That’s the sort of question one finds oneself asking in the wake of the news this week that Leo Burnett’s fledgling New York office is getting into the theater producing business.

Yes, it’s enough to make one wonder whatever happened to advertising — the business we thought, perhaps mistakenly, that Burnett and a whole bunch of other agencies were supposed to be about.

But now it appears ad agencies have begun to shift their focus.  At least a bit.  Now we hear the leaders at shops such as Burnett/New York talking about stuff such as content curation and the need to be wherever something related to the business of entertainment is happening.

Yes, whatever happened to advertising?

While we ponder that burning question, consider what Burnett New York, a shop of about 20 people and one major account, Chobani yogurt, has found to focus on while it looks for more clients.
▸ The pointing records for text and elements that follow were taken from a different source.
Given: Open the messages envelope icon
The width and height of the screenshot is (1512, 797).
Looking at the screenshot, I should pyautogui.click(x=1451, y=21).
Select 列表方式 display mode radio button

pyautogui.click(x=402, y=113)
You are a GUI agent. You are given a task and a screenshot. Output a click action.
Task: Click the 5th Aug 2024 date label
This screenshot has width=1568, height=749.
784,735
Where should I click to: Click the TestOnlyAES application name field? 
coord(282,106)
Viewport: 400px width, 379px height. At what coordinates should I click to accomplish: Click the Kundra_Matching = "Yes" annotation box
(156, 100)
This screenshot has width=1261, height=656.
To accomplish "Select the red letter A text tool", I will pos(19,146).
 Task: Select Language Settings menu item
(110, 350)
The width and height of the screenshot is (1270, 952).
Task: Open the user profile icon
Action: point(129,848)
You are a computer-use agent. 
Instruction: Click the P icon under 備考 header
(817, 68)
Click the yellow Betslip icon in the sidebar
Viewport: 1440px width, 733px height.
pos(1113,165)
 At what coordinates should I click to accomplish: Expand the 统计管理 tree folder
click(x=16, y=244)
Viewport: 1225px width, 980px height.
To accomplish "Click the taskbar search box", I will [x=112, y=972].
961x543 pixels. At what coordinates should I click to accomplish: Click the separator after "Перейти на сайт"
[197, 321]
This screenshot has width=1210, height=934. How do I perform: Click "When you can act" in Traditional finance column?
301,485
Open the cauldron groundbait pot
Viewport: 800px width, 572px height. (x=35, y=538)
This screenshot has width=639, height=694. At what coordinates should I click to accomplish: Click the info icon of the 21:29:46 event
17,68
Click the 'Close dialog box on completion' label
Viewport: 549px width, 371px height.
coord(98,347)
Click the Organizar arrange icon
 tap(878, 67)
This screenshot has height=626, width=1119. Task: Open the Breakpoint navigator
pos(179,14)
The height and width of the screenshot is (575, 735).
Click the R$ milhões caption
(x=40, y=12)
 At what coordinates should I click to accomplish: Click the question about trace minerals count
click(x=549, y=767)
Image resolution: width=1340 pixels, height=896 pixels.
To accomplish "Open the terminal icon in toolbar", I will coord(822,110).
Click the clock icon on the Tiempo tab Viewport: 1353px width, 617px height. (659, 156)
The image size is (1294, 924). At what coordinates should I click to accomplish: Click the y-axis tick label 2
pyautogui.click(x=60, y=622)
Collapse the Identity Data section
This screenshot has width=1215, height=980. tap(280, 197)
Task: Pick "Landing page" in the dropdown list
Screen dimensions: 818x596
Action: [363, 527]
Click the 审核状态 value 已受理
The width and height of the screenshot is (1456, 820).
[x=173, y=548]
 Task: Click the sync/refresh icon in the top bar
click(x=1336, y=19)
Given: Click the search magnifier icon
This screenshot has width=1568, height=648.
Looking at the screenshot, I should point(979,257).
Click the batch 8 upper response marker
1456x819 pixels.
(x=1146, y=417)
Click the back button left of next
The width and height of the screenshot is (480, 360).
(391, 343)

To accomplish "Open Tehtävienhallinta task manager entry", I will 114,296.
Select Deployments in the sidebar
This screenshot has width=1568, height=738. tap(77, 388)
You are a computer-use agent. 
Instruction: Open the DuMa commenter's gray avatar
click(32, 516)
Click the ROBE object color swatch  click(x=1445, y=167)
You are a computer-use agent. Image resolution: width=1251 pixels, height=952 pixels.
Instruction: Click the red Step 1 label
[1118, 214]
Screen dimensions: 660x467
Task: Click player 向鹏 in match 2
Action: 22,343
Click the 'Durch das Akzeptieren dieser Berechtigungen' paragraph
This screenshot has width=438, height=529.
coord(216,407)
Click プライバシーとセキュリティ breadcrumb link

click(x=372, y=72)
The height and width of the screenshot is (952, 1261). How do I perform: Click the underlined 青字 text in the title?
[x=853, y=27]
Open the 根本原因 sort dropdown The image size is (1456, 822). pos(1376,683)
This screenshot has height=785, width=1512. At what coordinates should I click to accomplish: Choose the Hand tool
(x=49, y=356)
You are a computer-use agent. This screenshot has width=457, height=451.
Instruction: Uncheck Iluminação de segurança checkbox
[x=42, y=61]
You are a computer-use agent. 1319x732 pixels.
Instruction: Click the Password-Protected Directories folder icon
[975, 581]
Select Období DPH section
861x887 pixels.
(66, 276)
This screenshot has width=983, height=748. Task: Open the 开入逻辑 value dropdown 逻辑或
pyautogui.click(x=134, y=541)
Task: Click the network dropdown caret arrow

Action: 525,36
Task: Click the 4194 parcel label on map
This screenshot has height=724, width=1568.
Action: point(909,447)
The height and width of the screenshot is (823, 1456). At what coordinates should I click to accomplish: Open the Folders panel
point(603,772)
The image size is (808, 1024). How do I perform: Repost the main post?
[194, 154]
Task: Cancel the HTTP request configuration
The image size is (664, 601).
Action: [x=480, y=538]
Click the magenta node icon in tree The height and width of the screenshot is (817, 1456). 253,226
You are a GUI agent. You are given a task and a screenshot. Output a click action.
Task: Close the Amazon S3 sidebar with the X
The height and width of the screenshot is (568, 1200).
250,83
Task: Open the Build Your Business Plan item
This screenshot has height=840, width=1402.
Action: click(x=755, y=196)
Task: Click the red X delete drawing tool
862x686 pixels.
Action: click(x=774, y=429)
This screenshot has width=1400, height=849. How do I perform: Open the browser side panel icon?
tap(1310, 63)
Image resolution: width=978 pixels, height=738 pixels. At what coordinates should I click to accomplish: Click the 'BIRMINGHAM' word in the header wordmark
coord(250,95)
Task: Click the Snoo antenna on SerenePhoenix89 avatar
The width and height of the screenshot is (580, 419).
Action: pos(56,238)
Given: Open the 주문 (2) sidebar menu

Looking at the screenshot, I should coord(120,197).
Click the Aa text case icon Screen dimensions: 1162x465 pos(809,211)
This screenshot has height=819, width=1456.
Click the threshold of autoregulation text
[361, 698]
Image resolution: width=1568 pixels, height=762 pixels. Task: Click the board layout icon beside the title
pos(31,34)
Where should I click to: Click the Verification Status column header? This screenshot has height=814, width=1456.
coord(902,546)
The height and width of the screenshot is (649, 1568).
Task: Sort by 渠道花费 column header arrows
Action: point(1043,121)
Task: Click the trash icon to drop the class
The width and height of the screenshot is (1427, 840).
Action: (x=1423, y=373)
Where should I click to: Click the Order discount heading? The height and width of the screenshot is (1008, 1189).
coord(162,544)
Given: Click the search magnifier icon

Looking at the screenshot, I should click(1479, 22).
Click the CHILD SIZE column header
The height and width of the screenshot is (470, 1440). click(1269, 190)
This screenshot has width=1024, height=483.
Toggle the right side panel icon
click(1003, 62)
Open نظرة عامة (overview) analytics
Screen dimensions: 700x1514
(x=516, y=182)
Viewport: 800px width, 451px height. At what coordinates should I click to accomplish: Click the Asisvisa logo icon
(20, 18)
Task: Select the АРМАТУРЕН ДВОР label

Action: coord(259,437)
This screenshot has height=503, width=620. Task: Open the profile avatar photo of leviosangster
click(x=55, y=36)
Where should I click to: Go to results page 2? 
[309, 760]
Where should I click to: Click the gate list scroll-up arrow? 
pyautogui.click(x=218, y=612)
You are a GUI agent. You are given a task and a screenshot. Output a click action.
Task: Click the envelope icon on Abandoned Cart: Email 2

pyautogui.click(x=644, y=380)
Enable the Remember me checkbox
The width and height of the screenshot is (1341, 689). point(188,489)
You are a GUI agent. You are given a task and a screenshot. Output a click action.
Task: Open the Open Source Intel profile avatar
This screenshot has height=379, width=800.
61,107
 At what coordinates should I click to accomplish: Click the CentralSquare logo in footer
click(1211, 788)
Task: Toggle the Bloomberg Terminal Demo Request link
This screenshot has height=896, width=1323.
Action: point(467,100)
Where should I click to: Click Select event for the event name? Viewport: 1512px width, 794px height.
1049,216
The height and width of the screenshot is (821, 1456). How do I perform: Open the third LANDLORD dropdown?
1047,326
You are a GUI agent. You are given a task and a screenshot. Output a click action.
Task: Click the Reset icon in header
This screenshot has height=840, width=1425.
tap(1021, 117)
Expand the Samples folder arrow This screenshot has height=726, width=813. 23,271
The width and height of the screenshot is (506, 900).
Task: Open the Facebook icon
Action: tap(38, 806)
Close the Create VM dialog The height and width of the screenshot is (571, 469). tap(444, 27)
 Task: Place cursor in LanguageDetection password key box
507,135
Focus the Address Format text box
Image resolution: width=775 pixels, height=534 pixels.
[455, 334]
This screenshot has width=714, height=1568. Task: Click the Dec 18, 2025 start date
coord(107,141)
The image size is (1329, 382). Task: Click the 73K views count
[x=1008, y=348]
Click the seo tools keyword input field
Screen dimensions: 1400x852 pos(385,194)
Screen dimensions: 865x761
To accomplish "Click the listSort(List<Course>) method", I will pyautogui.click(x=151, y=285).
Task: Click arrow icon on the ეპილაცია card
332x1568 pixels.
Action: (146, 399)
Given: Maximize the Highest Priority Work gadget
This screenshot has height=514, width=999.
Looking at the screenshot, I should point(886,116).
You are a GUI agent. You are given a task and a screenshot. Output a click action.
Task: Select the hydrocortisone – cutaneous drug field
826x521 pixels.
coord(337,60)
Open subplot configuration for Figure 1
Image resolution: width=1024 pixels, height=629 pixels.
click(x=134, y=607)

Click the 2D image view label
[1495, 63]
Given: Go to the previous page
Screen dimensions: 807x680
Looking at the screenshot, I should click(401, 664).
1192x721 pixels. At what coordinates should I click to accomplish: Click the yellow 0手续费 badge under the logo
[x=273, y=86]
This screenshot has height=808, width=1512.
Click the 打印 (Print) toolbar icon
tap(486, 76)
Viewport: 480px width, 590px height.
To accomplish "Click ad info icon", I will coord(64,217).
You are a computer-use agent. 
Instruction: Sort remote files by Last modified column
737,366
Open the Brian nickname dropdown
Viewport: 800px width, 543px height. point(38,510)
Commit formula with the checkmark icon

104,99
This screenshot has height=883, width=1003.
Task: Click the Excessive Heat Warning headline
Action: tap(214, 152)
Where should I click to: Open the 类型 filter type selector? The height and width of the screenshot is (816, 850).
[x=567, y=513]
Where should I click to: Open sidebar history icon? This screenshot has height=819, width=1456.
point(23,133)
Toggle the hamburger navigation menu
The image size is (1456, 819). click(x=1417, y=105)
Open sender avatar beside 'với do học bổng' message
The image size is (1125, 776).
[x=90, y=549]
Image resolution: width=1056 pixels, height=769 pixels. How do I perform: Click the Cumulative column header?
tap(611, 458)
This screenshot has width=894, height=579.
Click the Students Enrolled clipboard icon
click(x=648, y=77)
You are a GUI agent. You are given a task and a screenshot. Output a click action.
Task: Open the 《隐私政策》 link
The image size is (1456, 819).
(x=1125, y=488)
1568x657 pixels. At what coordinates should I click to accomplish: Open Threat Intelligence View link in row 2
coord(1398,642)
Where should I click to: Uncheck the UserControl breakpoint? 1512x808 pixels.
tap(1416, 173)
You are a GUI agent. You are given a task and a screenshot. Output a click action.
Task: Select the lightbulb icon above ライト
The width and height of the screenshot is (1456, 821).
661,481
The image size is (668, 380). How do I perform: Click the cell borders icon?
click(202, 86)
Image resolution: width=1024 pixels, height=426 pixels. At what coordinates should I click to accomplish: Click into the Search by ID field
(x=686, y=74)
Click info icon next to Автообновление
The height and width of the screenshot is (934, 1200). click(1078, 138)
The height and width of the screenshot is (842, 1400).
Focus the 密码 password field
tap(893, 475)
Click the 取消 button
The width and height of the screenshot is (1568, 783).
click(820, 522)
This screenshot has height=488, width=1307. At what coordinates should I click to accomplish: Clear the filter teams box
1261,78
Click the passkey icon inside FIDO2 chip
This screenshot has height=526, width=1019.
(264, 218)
$100,000 to mount play about life in New York

The agency has solicited all manner of real-life stories from all kinds of New Yorkers via the Web site NewYorkwritesitself.com and massaged those stories into a play called “8 Million Protagonists” that will debut on Nov. 1 at a small off-Broadway theater in lower Manhattan.

Burnett, in conjunction with co-producer the Village Voice alternative newspaper, is putting up $100,000 to mount this production about life in New York City. To what end, you may ask?  Well, that’s the question that was left unanswered to a large degree in the press information disseminated by Burnett this week.

So we were left to ponder possible answers.

Could this stab at theater production possibly yield some juicy creative concepts for new Chobani advertising? Will dabbling in the cutthroat world of legitimate theater production perhaps sharpen the negotiating skills of Burnett/New York executives the next time they sit down to iron out a contract with a new or existing client?

Perhaps.

But more likely, this attempt at producing theater is another way of reminding  New York and any potential clients who might take note that Burnett is indeed open for business in the city and keeping busy on the theatrical boards while it waits for the next big piece of business to land on its doorstep.  A piece of business that might actually require the agency to get back to the business of producing advertising.

But wait a minute.

Is it just possible that this exercise in theatrical production is really Burnett/New York’s way of confessing that they’re bored stiff being merely hacks who create advertising that’s supposed to make people buy a lot of stuff they don’t really want or need?  Why bother with advertising when they can be making real art?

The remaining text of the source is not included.